7.15.2009

Endurance

I am, officially, in love. She is beautiful and elegant with a few minor flaws that serve only to endear her to those who know her peculiarities. She seems to glide through every movement, and is deliberate in every course of action. I was introduced to the object of my affections yesterday in Godolo and stared in disbelief that she could be mine. I took her home with me to Diitabiki after only a few hours together.

Here is a picture:



Her name is Endurance, and this morning we had our first disagreement. She wanted to go in a direction that I was not comfortable with, and she would not respond to my gentle prodding. After going around in circles a few times we compromised and ended the discussion at the bank. I’m going to have to work on her. Then again, the fault could lie entirely with me.

Yes, I am now the proud owner of a dugout canoe, and it feels like getting my first bike all over again. In March I started exploring the possibility of getting a boat. A friend of mine asked the Godolo craftsman, Baya, to make the canoe. About a month afterward, expecting the boat to be well under way, I discovered that Baya had not begun and that the price was above my range, so I went to Godolo to negotiate. I was successful, but I later learned that in other villages, boats can be found for a little less. By this time it was May, and the boat maker said it would take a couple of weeks before he completed the canoe. True to Suriname timing, the Endurance was finished on schedule about a week ago.

It’s a very nice boat. It is not, however, simply a bow and a stern and crossbeams and planks; that’s what a dugout canoe needs. But what a dugout canoe is, what the Endurance is…is freedom. Now I can explore the river whenever I want, paddle my own way to the airfield, and visit friends on other islands.

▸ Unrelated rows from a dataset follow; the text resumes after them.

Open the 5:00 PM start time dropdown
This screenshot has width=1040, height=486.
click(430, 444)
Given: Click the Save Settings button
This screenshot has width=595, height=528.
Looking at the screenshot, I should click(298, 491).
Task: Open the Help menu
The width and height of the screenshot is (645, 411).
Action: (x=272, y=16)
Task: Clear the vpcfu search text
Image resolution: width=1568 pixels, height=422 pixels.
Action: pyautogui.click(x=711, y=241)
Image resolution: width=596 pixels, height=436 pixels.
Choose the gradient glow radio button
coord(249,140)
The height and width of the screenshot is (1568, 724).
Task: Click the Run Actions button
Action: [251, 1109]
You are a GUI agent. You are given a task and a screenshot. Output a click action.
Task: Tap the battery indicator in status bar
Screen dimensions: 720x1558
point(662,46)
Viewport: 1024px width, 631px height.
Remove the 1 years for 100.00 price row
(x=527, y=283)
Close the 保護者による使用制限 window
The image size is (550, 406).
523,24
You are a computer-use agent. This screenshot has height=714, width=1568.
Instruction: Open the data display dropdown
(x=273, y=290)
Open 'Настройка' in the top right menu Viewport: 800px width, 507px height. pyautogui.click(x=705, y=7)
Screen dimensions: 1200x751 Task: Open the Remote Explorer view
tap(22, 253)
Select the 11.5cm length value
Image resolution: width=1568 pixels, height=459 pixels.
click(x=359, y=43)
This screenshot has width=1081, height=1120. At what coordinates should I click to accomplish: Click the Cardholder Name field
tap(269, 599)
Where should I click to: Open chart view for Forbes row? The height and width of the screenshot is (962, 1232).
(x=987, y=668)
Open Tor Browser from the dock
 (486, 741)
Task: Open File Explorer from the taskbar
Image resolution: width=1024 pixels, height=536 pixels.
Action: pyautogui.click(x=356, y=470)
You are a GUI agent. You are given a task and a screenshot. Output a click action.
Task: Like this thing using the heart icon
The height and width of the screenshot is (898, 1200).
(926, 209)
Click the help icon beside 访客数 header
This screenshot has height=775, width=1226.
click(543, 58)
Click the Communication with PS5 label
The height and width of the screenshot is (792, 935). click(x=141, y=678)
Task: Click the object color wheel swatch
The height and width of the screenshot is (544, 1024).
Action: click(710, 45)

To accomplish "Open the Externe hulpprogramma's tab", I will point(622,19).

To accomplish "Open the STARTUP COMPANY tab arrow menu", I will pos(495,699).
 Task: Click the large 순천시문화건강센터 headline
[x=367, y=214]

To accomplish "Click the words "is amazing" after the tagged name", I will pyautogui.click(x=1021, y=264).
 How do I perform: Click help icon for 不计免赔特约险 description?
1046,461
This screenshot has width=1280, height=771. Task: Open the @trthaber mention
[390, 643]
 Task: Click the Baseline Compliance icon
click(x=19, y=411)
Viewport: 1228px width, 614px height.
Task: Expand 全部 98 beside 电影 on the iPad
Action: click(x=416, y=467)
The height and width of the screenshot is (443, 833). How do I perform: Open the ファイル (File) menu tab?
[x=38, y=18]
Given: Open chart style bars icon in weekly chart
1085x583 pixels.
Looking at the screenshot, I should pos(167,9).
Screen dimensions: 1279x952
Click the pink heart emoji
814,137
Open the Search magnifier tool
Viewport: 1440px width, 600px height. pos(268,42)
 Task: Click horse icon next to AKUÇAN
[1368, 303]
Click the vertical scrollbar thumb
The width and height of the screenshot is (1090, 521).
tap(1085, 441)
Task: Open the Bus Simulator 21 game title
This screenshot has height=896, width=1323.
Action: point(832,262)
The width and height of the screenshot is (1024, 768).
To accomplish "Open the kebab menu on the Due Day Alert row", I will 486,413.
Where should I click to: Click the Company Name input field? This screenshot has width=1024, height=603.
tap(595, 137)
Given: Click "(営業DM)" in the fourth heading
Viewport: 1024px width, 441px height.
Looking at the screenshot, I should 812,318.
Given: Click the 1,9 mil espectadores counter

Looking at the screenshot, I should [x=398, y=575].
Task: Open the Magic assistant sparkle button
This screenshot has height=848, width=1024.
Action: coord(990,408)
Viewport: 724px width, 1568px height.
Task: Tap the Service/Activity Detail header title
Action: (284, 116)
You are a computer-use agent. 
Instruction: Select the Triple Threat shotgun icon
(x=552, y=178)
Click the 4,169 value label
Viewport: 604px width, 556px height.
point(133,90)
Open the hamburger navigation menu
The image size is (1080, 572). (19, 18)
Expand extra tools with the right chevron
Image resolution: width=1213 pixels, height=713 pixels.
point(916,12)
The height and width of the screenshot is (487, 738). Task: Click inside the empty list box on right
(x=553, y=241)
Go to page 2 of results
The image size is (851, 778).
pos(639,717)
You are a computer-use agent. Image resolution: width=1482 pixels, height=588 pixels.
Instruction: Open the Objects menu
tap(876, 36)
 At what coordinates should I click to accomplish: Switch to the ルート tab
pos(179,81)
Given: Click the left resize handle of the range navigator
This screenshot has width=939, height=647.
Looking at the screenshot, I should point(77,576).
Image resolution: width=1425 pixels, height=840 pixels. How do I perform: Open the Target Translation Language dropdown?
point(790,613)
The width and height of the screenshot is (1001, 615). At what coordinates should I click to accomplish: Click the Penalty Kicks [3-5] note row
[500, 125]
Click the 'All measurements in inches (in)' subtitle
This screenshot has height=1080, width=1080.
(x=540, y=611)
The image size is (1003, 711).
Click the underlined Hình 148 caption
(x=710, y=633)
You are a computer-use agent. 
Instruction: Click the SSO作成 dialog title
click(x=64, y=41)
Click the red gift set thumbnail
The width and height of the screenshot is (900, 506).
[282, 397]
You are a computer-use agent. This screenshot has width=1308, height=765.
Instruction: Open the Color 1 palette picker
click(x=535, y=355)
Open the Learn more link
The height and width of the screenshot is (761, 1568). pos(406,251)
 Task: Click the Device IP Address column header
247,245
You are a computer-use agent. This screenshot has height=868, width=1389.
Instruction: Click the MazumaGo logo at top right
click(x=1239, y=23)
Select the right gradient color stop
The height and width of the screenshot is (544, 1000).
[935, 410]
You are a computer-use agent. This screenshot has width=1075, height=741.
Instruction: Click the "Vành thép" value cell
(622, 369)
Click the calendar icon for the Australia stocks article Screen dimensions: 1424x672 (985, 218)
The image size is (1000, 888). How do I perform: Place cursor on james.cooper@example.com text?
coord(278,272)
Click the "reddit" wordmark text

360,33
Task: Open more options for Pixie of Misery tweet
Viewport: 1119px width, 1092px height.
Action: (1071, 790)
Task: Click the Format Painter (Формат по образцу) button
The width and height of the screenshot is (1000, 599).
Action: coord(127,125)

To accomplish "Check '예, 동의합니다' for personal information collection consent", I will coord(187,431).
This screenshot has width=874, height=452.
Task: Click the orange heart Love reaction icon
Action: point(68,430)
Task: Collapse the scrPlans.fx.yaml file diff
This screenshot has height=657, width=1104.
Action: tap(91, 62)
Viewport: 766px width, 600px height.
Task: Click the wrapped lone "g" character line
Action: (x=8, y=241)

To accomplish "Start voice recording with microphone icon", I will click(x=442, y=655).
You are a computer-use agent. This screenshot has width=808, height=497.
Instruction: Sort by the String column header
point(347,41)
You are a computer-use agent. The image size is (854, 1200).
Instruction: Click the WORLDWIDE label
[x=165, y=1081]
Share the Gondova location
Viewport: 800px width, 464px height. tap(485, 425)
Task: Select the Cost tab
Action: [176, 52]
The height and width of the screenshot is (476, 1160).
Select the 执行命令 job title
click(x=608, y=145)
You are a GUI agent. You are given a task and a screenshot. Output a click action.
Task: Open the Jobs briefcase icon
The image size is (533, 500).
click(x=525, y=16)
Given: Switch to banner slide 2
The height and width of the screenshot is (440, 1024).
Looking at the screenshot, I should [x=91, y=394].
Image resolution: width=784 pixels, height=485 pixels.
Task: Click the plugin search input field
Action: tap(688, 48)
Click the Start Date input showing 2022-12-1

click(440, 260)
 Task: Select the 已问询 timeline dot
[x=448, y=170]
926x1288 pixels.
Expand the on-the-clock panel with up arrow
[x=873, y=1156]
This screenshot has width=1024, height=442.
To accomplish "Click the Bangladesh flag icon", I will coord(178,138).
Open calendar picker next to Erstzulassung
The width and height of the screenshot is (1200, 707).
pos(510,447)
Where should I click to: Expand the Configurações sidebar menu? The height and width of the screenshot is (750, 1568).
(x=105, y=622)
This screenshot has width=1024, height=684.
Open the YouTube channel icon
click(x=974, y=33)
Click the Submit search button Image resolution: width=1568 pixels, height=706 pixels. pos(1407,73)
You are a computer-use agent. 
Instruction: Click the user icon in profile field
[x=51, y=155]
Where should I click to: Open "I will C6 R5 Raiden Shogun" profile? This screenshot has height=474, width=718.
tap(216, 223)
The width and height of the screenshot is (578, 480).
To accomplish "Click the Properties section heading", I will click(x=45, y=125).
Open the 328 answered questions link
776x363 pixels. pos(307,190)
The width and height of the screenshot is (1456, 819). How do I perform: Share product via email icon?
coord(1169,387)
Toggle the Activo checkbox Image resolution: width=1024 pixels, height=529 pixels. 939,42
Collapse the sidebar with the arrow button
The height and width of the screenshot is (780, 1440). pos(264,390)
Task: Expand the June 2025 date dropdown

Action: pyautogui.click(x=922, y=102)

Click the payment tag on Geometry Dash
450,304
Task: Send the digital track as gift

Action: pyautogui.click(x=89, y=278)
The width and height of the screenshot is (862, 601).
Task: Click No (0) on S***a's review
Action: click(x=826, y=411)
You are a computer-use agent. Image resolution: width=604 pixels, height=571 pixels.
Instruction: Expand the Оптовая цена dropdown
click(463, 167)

I had originally wanted to paddle from Godolo to Diitabiki, a five-hour voyage downstream, but my protective neighbors adamantly opposed this. Where is the sense of adventure these days? Fortunately for them, another friend offered to take me to Godolo and bring the canoe back with us in his larger, motorized canoe. I am now finding that paddling a hollowed-out tree trunk upstream through rapids is a great workout, and while I did not travel solo through vast stretches of virgin rainforest for the Endurance’s maiden voyage, there are plenty of challenges to conquer in the Diitabiki archipelago.